DAV hält an Allianz-Direktabrechnung fest

Frau auf SofaAnders als viele andere private Krankenversicherungen bietet die Allianz ihren Versicherten unter bestimmten Umständen eine direkte Abrechnung von Privatrezepten mit der ausliefernden Krankenkasse an (Wir berichteten: Allianz Krankenversicherung zeigt Innovationskraft, 20. Juni 2012). Diese Kooperation läuft offenbar erfolgreich und zur Zufriedenheit der Versicherten, wie der Deutsche Apothekerverband (DAV) kürzlich betonte. Deshalb werde es auch keine Änderung an dieser Zusammenarbeit geben, die sich aus der neuen Kooperation der Allianz mit einer Versandapotheke ableiten könnte.

Die Allianz hatte nämlich kürzlich veröffentlicht, in Zukunft auch mit einer Internetapotheke eine Direktabrechnung zu vereinbaren. Dies sei insbesondere im Interesse der Patienten, die einen Besuch der Apotheke vor Ort nicht auf sich nehmen können. Der DAV sieht den Versandhandel mit Arzneimitteln allerdings kritisch, weil damit die persönliche Beratung in der Apotheke entfällt.

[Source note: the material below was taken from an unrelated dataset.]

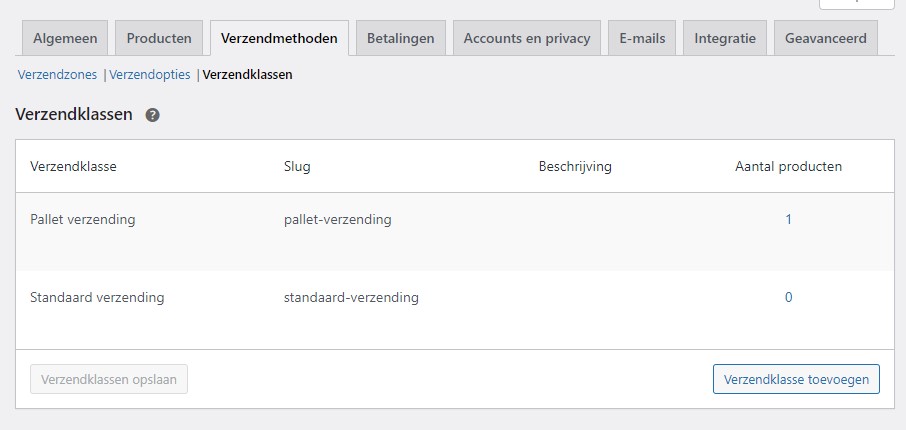Open the Algemeen tab

(65, 38)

Ungeachtet dessen halte man aber selbstverständlich an der erfolgreichen Kooperation mit dem großen deutschen Krankenversicherer fest. Für Allianz-Versicherte hat dieses Konstrukt vor allem einen großen Vorteil: Wer aus unterschiedlichsten Gründen den Weg in die lokale Apotheke nicht antreten kann, hat die Möglichkeit, seine Medikamente ersatzweise bei einer Versandapotheke zu bestellen, sofern kein persönlicher Beratungsbedarf besteht. Das kann im Einzelfall sogar zu einer Kostenersparnis führen, die wiederum auch im Interesse des Versicherten ist.